▸ What you are asked to do
The listing that follows is to be repeated exactly.

▸ Material for this task
>>>>>

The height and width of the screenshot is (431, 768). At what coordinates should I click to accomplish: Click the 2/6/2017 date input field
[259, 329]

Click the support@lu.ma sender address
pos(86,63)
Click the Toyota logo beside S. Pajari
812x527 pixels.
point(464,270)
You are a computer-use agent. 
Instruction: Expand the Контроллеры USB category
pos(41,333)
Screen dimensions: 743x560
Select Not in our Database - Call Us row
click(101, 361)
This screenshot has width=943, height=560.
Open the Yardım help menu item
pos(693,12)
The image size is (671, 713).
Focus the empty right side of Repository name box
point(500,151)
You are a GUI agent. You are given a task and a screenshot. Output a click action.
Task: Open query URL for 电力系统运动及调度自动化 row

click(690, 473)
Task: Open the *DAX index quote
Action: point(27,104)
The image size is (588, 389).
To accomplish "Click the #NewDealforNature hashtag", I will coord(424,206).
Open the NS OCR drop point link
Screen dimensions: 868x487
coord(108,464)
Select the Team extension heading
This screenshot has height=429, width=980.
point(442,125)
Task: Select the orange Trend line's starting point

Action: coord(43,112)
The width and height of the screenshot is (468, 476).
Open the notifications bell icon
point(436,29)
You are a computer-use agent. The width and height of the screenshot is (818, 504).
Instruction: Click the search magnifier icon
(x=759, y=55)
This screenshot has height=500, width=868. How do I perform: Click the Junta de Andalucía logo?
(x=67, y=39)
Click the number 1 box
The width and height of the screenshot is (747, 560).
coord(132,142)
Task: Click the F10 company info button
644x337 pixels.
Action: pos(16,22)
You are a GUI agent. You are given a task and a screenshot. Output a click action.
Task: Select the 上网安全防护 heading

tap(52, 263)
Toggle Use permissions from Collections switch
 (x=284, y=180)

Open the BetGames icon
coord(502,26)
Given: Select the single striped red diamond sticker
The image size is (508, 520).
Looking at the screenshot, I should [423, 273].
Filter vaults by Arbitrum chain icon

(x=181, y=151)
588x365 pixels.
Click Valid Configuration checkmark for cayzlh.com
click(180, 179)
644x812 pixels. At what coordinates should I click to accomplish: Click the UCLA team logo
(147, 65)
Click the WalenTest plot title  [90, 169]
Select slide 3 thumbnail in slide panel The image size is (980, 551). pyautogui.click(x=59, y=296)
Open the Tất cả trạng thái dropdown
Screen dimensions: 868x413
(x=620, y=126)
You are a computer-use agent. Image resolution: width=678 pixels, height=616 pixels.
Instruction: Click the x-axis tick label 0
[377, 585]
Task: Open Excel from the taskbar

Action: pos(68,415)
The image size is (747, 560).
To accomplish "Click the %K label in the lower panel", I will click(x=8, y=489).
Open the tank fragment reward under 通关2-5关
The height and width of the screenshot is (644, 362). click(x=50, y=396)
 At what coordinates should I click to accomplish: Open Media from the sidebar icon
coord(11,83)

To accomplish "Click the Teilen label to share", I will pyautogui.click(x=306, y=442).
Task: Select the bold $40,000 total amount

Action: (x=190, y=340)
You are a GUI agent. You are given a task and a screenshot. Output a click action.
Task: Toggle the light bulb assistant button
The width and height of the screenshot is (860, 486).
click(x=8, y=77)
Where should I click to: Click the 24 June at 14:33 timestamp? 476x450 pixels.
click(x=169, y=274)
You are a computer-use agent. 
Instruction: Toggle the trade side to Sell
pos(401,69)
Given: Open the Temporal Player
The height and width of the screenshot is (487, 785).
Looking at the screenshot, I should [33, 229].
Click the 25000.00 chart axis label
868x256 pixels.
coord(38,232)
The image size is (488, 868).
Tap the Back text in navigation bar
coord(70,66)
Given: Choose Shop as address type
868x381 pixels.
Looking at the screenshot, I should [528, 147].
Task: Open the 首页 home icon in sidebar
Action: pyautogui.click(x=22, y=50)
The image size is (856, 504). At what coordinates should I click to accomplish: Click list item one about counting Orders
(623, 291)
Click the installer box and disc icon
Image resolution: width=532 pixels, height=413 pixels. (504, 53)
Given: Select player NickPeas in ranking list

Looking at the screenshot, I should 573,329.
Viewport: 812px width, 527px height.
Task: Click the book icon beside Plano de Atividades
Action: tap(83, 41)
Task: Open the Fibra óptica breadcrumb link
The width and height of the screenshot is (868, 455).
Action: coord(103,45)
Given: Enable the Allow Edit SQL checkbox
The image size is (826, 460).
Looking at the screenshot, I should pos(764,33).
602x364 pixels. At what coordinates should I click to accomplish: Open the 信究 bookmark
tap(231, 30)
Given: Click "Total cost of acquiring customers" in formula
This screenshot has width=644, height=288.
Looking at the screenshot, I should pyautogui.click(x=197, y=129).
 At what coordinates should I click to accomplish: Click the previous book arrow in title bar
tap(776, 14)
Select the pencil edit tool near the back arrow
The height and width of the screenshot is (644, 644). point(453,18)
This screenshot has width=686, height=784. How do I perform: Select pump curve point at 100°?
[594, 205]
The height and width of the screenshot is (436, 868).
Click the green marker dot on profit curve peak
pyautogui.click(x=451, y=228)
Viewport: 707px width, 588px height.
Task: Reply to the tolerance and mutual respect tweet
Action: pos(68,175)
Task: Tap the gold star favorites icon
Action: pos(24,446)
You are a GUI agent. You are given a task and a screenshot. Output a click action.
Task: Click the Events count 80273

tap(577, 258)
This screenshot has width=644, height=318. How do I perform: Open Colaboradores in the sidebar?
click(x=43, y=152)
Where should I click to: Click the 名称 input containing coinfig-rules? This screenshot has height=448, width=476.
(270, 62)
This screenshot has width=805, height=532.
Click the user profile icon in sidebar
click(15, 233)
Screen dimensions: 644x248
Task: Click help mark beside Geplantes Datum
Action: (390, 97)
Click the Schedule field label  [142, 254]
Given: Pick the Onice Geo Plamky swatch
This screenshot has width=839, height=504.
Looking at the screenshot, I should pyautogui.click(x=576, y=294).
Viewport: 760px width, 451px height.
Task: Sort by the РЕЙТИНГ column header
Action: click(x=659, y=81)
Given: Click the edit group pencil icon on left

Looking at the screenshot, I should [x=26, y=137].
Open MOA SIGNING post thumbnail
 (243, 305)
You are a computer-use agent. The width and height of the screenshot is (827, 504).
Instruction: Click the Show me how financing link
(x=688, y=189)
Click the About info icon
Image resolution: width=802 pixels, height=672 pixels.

<<<<<

▸ Task output
The height and width of the screenshot is (431, 768). At what coordinates should I click to accomplish: Click the 2/6/2017 date input field
[259, 329]

Click the support@lu.ma sender address
pos(86,63)
Click the Toyota logo beside S. Pajari
812x527 pixels.
point(464,270)
You are a computer-use agent. 
Instruction: Expand the Контроллеры USB category
pos(41,333)
Screen dimensions: 743x560
Select Not in our Database - Call Us row
click(101, 361)
This screenshot has width=943, height=560.
Open the Yardım help menu item
pos(693,12)
The image size is (671, 713).
Focus the empty right side of Repository name box
point(500,151)
You are a GUI agent. You are given a task and a screenshot. Output a click action.
Task: Open query URL for 电力系统运动及调度自动化 row

click(690, 473)
Task: Open the *DAX index quote
Action: point(27,104)
The image size is (588, 389).
To accomplish "Click the #NewDealforNature hashtag", I will coord(424,206).
Open the NS OCR drop point link
Screen dimensions: 868x487
coord(108,464)
Select the Team extension heading
This screenshot has height=429, width=980.
point(442,125)
Task: Select the orange Trend line's starting point

Action: coord(43,112)
The width and height of the screenshot is (468, 476).
Open the notifications bell icon
point(436,29)
You are a computer-use agent. The width and height of the screenshot is (818, 504).
Instruction: Click the search magnifier icon
(x=759, y=55)
This screenshot has height=500, width=868. How do I perform: Click the Junta de Andalucía logo?
(x=67, y=39)
Click the number 1 box
The width and height of the screenshot is (747, 560).
coord(132,142)
Task: Click the F10 company info button
644x337 pixels.
Action: pos(16,22)
You are a GUI agent. You are given a task and a screenshot. Output a click action.
Task: Select the 上网安全防护 heading

tap(52, 263)
Toggle Use permissions from Collections switch
 (x=284, y=180)

Open the BetGames icon
coord(502,26)
Given: Select the single striped red diamond sticker
The image size is (508, 520).
Looking at the screenshot, I should [423, 273].
Filter vaults by Arbitrum chain icon

(x=181, y=151)
588x365 pixels.
Click Valid Configuration checkmark for cayzlh.com
click(180, 179)
644x812 pixels. At what coordinates should I click to accomplish: Click the UCLA team logo
(147, 65)
Click the WalenTest plot title  [90, 169]
Select slide 3 thumbnail in slide panel The image size is (980, 551). pyautogui.click(x=59, y=296)
Open the Tất cả trạng thái dropdown
Screen dimensions: 868x413
(x=620, y=126)
You are a computer-use agent. Image resolution: width=678 pixels, height=616 pixels.
Instruction: Click the x-axis tick label 0
[377, 585]
Task: Open Excel from the taskbar

Action: pos(68,415)
The image size is (747, 560).
To accomplish "Click the %K label in the lower panel", I will click(x=8, y=489).
Open the tank fragment reward under 通关2-5关
The height and width of the screenshot is (644, 362). click(x=50, y=396)
 At what coordinates should I click to accomplish: Open Media from the sidebar icon
coord(11,83)

To accomplish "Click the Teilen label to share", I will pyautogui.click(x=306, y=442).
Task: Select the bold $40,000 total amount

Action: (x=190, y=340)
You are a GUI agent. You are given a task and a screenshot. Output a click action.
Task: Toggle the light bulb assistant button
The width and height of the screenshot is (860, 486).
click(x=8, y=77)
Where should I click to: Click the 24 June at 14:33 timestamp? 476x450 pixels.
click(x=169, y=274)
You are a computer-use agent. 
Instruction: Toggle the trade side to Sell
pos(401,69)
Given: Open the Temporal Player
The height and width of the screenshot is (487, 785).
Looking at the screenshot, I should [33, 229].
Click the 25000.00 chart axis label
868x256 pixels.
coord(38,232)
The image size is (488, 868).
Tap the Back text in navigation bar
coord(70,66)
Given: Choose Shop as address type
868x381 pixels.
Looking at the screenshot, I should [528, 147].
Task: Open the 首页 home icon in sidebar
Action: pyautogui.click(x=22, y=50)
The image size is (856, 504). At what coordinates should I click to accomplish: Click list item one about counting Orders
(623, 291)
Click the installer box and disc icon
Image resolution: width=532 pixels, height=413 pixels. (504, 53)
Given: Select player NickPeas in ranking list

Looking at the screenshot, I should 573,329.
Viewport: 812px width, 527px height.
Task: Click the book icon beside Plano de Atividades
Action: tap(83, 41)
Task: Open the Fibra óptica breadcrumb link
The width and height of the screenshot is (868, 455).
Action: coord(103,45)
Given: Enable the Allow Edit SQL checkbox
The image size is (826, 460).
Looking at the screenshot, I should pos(764,33).
602x364 pixels. At what coordinates should I click to accomplish: Open the 信究 bookmark
tap(231, 30)
Given: Click "Total cost of acquiring customers" in formula
This screenshot has width=644, height=288.
Looking at the screenshot, I should pyautogui.click(x=197, y=129).
 At what coordinates should I click to accomplish: Click the previous book arrow in title bar
tap(776, 14)
Select the pencil edit tool near the back arrow
The height and width of the screenshot is (644, 644). point(453,18)
This screenshot has width=686, height=784. How do I perform: Select pump curve point at 100°?
[594, 205]
The height and width of the screenshot is (436, 868).
Click the green marker dot on profit curve peak
pyautogui.click(x=451, y=228)
Viewport: 707px width, 588px height.
Task: Reply to the tolerance and mutual respect tweet
Action: pos(68,175)
Task: Tap the gold star favorites icon
Action: pos(24,446)
You are a GUI agent. You are given a task and a screenshot. Output a click action.
Task: Click the Events count 80273

tap(577, 258)
This screenshot has width=644, height=318. How do I perform: Open Colaboradores in the sidebar?
click(x=43, y=152)
Where should I click to: Click the 名称 input containing coinfig-rules? This screenshot has height=448, width=476.
(270, 62)
This screenshot has width=805, height=532.
Click the user profile icon in sidebar
click(15, 233)
Screen dimensions: 644x248
Task: Click help mark beside Geplantes Datum
Action: (390, 97)
Click the Schedule field label  [142, 254]
Given: Pick the Onice Geo Plamky swatch
This screenshot has width=839, height=504.
Looking at the screenshot, I should pyautogui.click(x=576, y=294).
Viewport: 760px width, 451px height.
Task: Sort by the РЕЙТИНГ column header
Action: click(x=659, y=81)
Given: Click the edit group pencil icon on left

Looking at the screenshot, I should [x=26, y=137].
Open MOA SIGNING post thumbnail
 (243, 305)
You are a computer-use agent. The width and height of the screenshot is (827, 504).
Instruction: Click the Show me how financing link
(x=688, y=189)
Click the About info icon
Image resolution: width=802 pixels, height=672 pixels.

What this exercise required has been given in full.